[Stored records]

= = = = =

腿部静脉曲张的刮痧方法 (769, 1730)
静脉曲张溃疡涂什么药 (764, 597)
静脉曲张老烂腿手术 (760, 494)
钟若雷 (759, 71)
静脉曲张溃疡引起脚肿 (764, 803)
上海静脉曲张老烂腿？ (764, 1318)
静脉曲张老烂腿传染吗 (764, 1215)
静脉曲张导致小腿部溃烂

= = = = =

* **TASK TO COMPLETE**: Exactly as given, restate all the lines above.

* **ANSWER SECTION**:
腿部静脉曲张的刮痧方法 (769, 1730)
静脉曲张溃疡涂什么药 (764, 597)
静脉曲张老烂腿手术 (760, 494)
钟若雷 (759, 71)
静脉曲张溃疡引起脚肿 (764, 803)
上海静脉曲张老烂腿？ (764, 1318)
静脉曲张老烂腿传染吗 (764, 1215)
静脉曲张导致小腿部溃烂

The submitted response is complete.